What this task involves: Carry on the passage about the Royal Society's struggle to pay for its publications, starting after its last sentence.

Text shown:

* start *

The rising costs of publishing the Philosophical Transactions was causing considerable anxiety at the Royal Society. In 1895, the Senior Secretary, physicist Lord Rayleigh (John Strutt) took steps to increase the Society’s capacity to finance its publication. He wrote to Her Majesty’s Treasurer describing ‘the financial difficulties attending the adequate publication of scientific papers’. Scientific journals and their publishers were finding it almost impossible to be commercially successful. There was limited readership owing to the specialization of science, which meant that readers were unlikely to buy publications, like the Philosophical Transactions, covering the whole of science. The cost of illustrations was also very high, but Rayleigh considered them essential for effective scientific communication. The Society had struggled so much that in some cases it had even rejected papers despite them being worthy of publication. It was not only the Royal Society that was struggling to meet costs, but all scientific publishers, including learned societies, specialist societies, and even commercial publishers. Learned societies bore much of the burden so Rayleigh proposed a grant of £2000 or £1000 annually to aid not only the Royal Society’s activities but those of other societies. A grant of £1000 was given, and the Society began to administer it to needy Societies and publications, as well as using it on its own publications. In 1925 H. M. Treasurer asked the Society to receive an increased grant of £2500 annually, administering it to other Societies in need. The Society agreed, becoming a tool for the government’s support of scientific publishing.

* end *

Information provided:
* start *

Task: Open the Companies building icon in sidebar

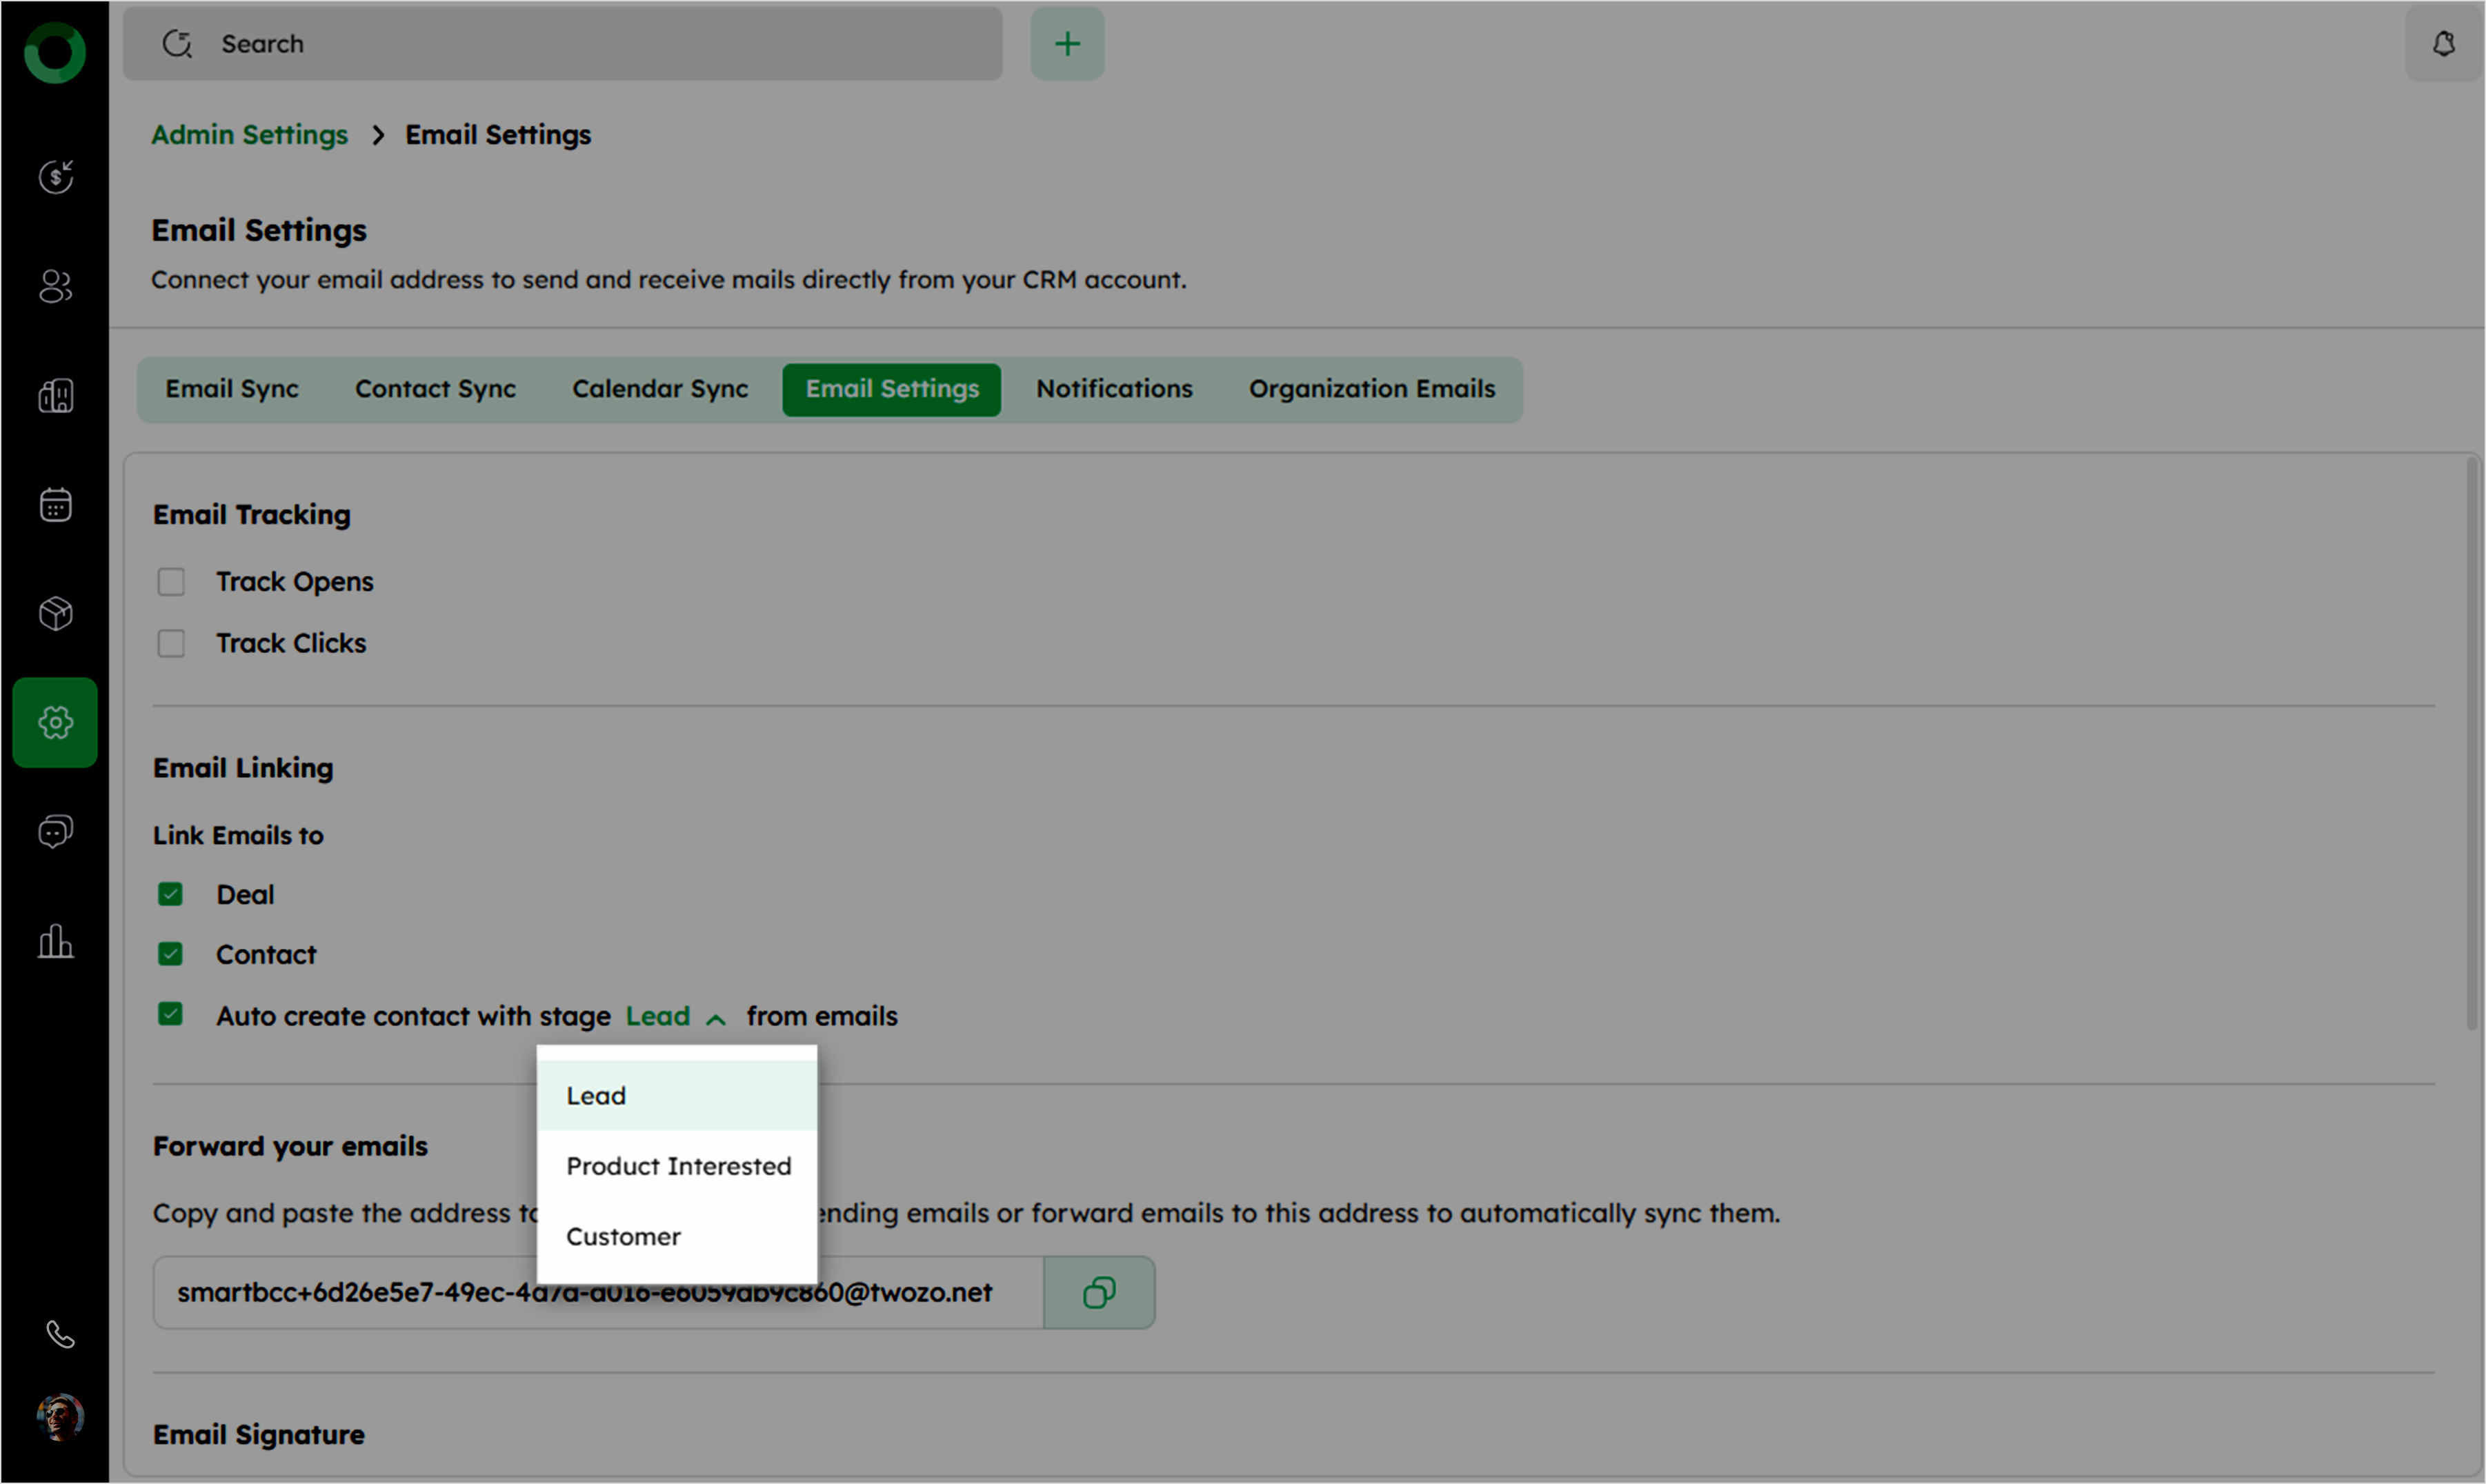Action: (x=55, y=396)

* end *
* start *

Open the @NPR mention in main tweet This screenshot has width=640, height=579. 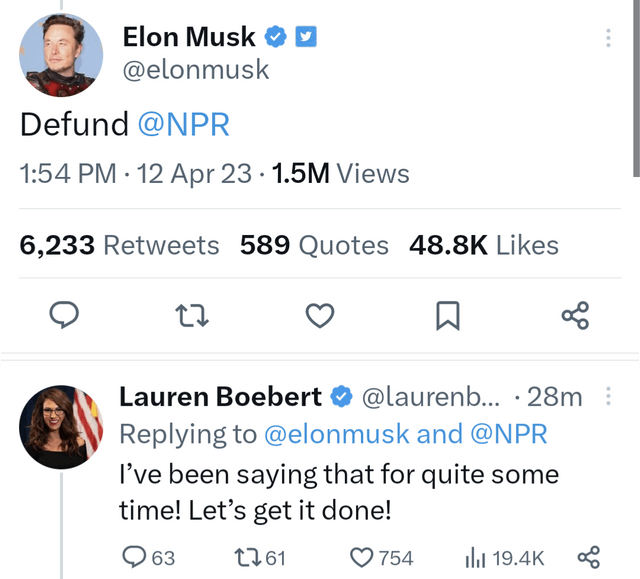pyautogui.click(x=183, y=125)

* end *

Written answer:
The fact that the Society had to request a grant for publishing was a reflection of its financial model at this time. Rayleigh’s request was the consequence of a wider ethos of free circulation, which meant that the Society rarely made money on its publications. Every Fellow received a free copy of the journal, and authors received upwards of 100 copies of their papers. Exchange and gift lists also meant many institutions throughout the world had copies of the Society’s publications. Rayleigh wanted to maintain this generous, and even philanthropic, approach to science publishing, but the Society was struggling to do this without assistance. The grant also marked a new role for the Society: by administering the grant to other societies for their publications it meant that the Society was aiding a non-commercial approach to British learned society publishing. This atmosphere of generosity would eventually shift, but not until the late twentieth century.
Source: CMP/7, 20 June 1895, p. 179-183, Royal Society Archives.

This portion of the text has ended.